=== Provided passage ===
1. A method comprising:
at a first node,
generating compressed markup-language data, the compressed markup-language data decompressable in accordance with a first general compression scheme that is not particular to data formatted in accordance with a markup language, and decompressable in accordance with a second specific compression scheme that is particular to data formatted in accordance with the markup language;
transmitting the compressed markup-language data;
at a second node,
receiving the compressed markup-language data; and,
decompressing the compressed markup-language data using one of the first general compression scheme and the second specific compression scheme.
2. The method of claim 1, wherein generating the compressed markup-language data comprises compressing previously generated raw, uncompressed markup-language data into the compressed markup-language data.
3. The method of claim 1, wherein generating the compressed markup-language data comprises directly generating the compressed markup-language data, without having to first generate or employ raw, uncompressed markup-language data.
4. The method of claim 3, wherein directly generating the compressed markup-language data is achieved more quickly than generating raw, uncompressed markup-language data corresponding to the compressed markup-language data.
5. The method of claim 1, wherein decompressing the compressed markup-language data comprises decompressing the compressed markup-language data in accordance with the first general compression scheme that is not particular to data formatted in accordance with the markup language.

=== Information shown ===
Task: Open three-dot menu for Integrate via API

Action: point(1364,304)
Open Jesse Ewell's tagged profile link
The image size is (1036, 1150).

=== Your task ===
Carry on the claims about compressing markup-language data from their last sentence. The listing comes from a separate source unrelated to the claims.

=== Response ===
6. The method of claim 5, wherein decompressing the compressed markup-language data in accordance with the first general compression scheme comprises decompressing the compressed markup-language data into raw, uncompressed markup-language data.
7. The method of claim 6, further comprising parsing the raw, uncompressed markup-language data in a process separate from decompressing the compressed markup-language data.
8. The method of claim 1, wherein decompressing the compressed markup-language data comprises decompressing the compressed markup-language data in accordance with the second specific compression scheme that is particular to data formatted in accordance with the markup language.
9. The method of claim 8, wherein decompressing the compressed markup-language data in accordance with the second specific compression scheme comprises decompressing and parsing the compressed markup-language data in a single process, without having to first generate raw, uncompressed markup-language data from the compressed markup-language data.
10. The method of claim 1, wherein the markup language is extensible Markup Language (XML), and the first general compression scheme is one of deflate and zip.
11. A computing device comprising:
a network component to transmit compressed markup-language data over a network; and,
a compression component to generate the compressed markup-language data decompressable in accordance with a first general compression scheme that is not particular to data formatted in accordance with a markup language, and decompressable in accordance with a second specific compression scheme that is particular to data formatted in accordance with the markup language.
12. The computing device of claim 11, wherein the compression component is to generate the compressed markup-language data by compressing previously generated raw, uncompressed markup-language data into the compressed markup-language data.
13. The computing device of claim 11, wherein the compression component is to generate the compressed markup-language data by directly generating the compressed markup-language data, without having to first generate or employ raw, uncompressed markup-language data.
14. The computing device of claim 13, wherein the compression component generates the compressed markup-language data more quickly than generating raw, uncompressed markup-language data corresponding to the compressed markup-language data.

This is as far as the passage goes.